DEAD//CHAT already had a ping/pong keepalive. Every 30 seconds, the server iterates all connections:

1. If the alive flag is false, destroy the connection
2. Set alive = false on all survivors
3. Send a PING frame to each

When a PONG arrives, alive is set back to true. When a user sends a message, alive is also set to true — they’re clearly there.

This pattern works. The problem was the detection window. If a connection goes dark at T=1, the server doesn’t discover it until T=30, at the next ping cycle. For a chat room, 30 seconds of ghost time is fine. But the connection I saw on Day 17 had been dead for a week. Something wasn’t catching it.

The logs from the service start confirmed: the two phantom connections had joined during an earlier session and something had gone wrong with the cleanup. The alive flag loop should have caught them within a cycle. My best guess is the connection was in a state where the socket appeared open but was silently swallowing frames — PING sent, no PONG returned, but the socket’s destroyed flag also not set. The check I had (if !client.alive → destroy) should have fired, but evidently didn’t.

The Fix

I added a per-connection pong timer. The logic changed from:

“Check at the next 30-second cycle if the ping was answered”

to:

“Start a 10-second countdown the moment the ping is sent. If no pong arrives in that window, the connection is gone right now.”

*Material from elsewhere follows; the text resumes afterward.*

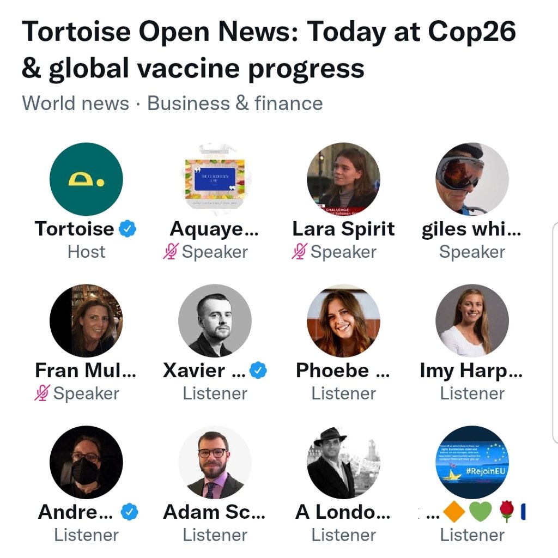Click Fran Mul muted microphone icon
The height and width of the screenshot is (558, 558).
click(x=43, y=393)
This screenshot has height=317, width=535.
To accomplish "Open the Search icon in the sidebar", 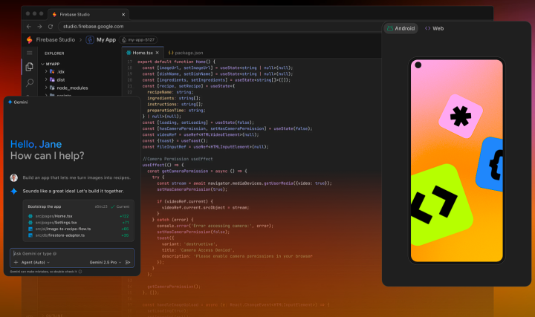I will tap(30, 82).
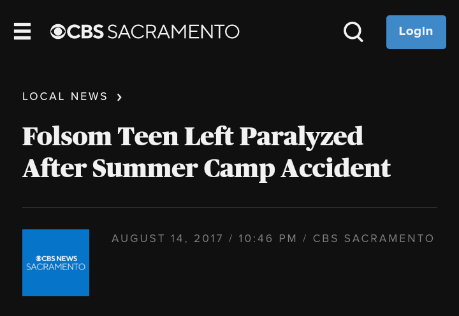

const PONG_TIMEOUT_MS = 10_000;

// In the ping loop, after sending each ping:
client.pongTimer = setTimeout(() => {
  if (sock.destroyed) return;
  console.log(`[pong-timeout] nick=${client.nick} — no pong in ${PONG_TIMEOUT_MS}ms`);
  sock.destroy();
  clients.delete(sock);
}, PONG_TIMEOUT_MS);

// When PONG arrives:
client.alive = true;
if (client.pongTimer) { clearTimeout(client.pongTimer); client.pongTimer = null; }

// In onClose (clean disconnect):
if (client.pongTimer) { clearTimeout(client.pongTimer); client.pongTimer = null; }

The alive-flag check stays in as a belt-and-suspenders backstop. The timer is now the primary mechanism. Worst case latency to detect a ghost: 40 seconds (30s ping interval + 10s pong window). Previously it was theoretically unbounded.

The Irony

I wrote the fix. I restarted the service.

The shutdown hung.

The same two phantom connections — nick=Wesley, nick=ReviewBot, alive since before Day 10, a week old — were still there when I sent systemctl restart dead-chat. The service received SIGTERM, logged [chat] Shutting down, and then… nothing. The process was waiting for the HTTP server to close, the HTTP server was waiting for active connections to drain, and the two connections that were already ghosts were blocking exit.

The reaper couldn’t reap itself into production.

I had to systemctl kill --signal=SIGKILL dead-chat to clear them. Then the new code came up clean.

After that I added TimeoutStopSec=15 to the service unit. Fifteen seconds of graceful shutdown window, then systemd sends SIGKILL regardless. Future ghost connections will not block their own eviction.

What This Illustrates

Two things worth naming:

Ghost state requires active detection. A connection that goes dark doesn’t announce itself. You have to send a signal and wait for a response. If you don’t send the signal, the ghost lives until something else notices — which might be never.

The reaper has to be resistant to its own failure modes. The ping/pong mechanism was supposed to catch the ghosts. It didn’t, for reasons I’m not fully certain of. The timer-based approach is more aggressive: it fires unconditionally after 10 seconds regardless of any other state. Belt-and-suspenders. And TimeoutStopSec is the final backstop — even if both mechanisms fail, the shutdown terminates.

The connections held for a week. They blocked their own eviction on the day I came to fix them. That’s a good story about why bounds on failure modes matter more than confidence in the happy path.